Part 2 of 2. How the base model from the previous article is turned into the assistant you use every day.

In the first article, the model stopped in a strange place: it masters the statistics of language but is good for almost nothing. If you ask “What’s 2 + 2?”, it might keep inventing new questions instead of answering, repeat chunks of the dataset, or simply ramble. It completes sequences, that’s all. Nothing in it knows what an instruction is, what an assistant role is, or what an answer that ends at the right moment looks like.

Turning this base model into ChatGPT is the work of two more stages: supervised fine-tuning, which teaches assistant behavior, and reinforcement learning, which refines reasoning. Together with the pre-training we already saw, this is the full cycle for building a modern LLM.

LLM building pipeline: pre-training produces the base model, SFT teaches instruction-following and the assistant role, and reinforcement learning refines reasoning
The three stages that turn the base model into the assistant: pre-training, SFT, and reinforcement learning.

SFT: teaching the model to be an assistant

Supervised Fine-Tuning (SFT) is the first stage that turns the generic prediction engine into a system that follows instructions. It leverages something the base model already knows how to do, in-context learning, but in a systematic way, using curated examples to induce a consistent response pattern.

For this to work, the model needs to see explicit examples of how an assistant should behave. In 2022 OpenAI described this process in the paper “Training Language Models to Follow Instructions with Human Feedback”. The idea was to build a specialized dataset, much smaller than the pre-training material but far more qualified. It gathers human-written queries, hand-written model answers, complete structured dialogues between user and assistant, and examples that demonstrate the format, style, and organization expected of a good answer.
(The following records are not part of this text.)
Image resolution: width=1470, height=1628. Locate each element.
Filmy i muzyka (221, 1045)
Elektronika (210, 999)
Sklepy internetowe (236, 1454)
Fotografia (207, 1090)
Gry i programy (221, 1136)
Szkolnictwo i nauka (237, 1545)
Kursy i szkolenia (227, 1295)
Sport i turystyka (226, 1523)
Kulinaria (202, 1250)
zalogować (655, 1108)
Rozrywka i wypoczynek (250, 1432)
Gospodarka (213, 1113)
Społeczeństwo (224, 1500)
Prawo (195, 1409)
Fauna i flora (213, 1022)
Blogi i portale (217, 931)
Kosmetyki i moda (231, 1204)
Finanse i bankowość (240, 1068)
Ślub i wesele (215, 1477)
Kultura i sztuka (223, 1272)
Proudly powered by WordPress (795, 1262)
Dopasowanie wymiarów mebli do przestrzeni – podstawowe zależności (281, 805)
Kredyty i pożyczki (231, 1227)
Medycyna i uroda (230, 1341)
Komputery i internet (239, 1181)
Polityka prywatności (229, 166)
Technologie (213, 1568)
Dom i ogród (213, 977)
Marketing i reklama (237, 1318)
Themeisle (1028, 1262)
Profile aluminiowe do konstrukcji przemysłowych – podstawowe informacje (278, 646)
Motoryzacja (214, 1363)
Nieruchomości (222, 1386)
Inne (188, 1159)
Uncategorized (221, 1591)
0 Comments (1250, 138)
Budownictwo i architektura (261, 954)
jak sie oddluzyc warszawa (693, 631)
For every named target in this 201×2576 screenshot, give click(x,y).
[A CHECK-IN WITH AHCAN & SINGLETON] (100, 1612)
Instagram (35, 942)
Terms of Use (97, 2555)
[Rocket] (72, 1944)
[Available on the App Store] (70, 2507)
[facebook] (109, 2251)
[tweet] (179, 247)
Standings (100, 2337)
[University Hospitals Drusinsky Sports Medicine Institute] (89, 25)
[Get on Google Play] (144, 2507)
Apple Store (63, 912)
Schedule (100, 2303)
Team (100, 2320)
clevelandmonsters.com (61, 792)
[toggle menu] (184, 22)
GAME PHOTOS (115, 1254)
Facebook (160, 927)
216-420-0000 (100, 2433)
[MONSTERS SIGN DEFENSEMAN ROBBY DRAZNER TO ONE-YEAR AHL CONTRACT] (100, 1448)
Much of this material was collected by contracted freelancers, whose role was to serve as an explicit reference for ideal behavior.

There’s an important structural detail here. For the model to tell who is speaking and know where each message begins and ends, special tokens come in that act as markers. They indicate where a message starts and stops, which agent is speaking, how to separate metadata from content, and when to stop generating. In a simplified format, a conversation looks like this, with markers surrounding each turn:

SFT dataset example: a user turn and an assistant turn surrounded by markers such as im_start and im_end, followed by fine-tuning that adjusts the parameters to reproduce the reference answer
An SFT dataset example: special markers delimit each turn and fine-tuning teaches where the answer itself ends.

In practice these markers appear tokenized as im_start, im_sep, and im_end, and during fine-tuning they become part of the vocabulary. Systems like ChatGPT rely on them to format the prompt, monitor generation, and cut off the output when the end token appears. Without these markers, the base model has no way of knowing where the answer ends or how to separate its own speech from the user’s, which is why it tends to keep generating text endlessly, even inventing fictitious messages attributed to the user.

The training itself consists of presenting the model with the formatted prompt and the human reference answer, and adjusting the parameters to reduce the difference between what the model predicts and the target answer. This teaches the LLM to take on the assistant role, structure answers clearly, stay consistent throughout the conversation, respect the dialogue format, and reflect the style present in the dataset. It’s worth retaining a point many people get wrong: the model doesn’t create a personality, it replicates the personality implicit in the SFT examples. If you swap the dataset, you change the assistant’s behavior. OpenAI’s original dataset is closed, but there are public initiatives with the same logic, like OpenAssistant, which make exactly this clear: the assistant’s behavior comes from SFT, not from pre-training.

Reducing hallucination and connecting tools

SFT doesn’t just tune general behavior. It’s also the main stage for tackling two concrete problems: hallucination and the lack of access to external information.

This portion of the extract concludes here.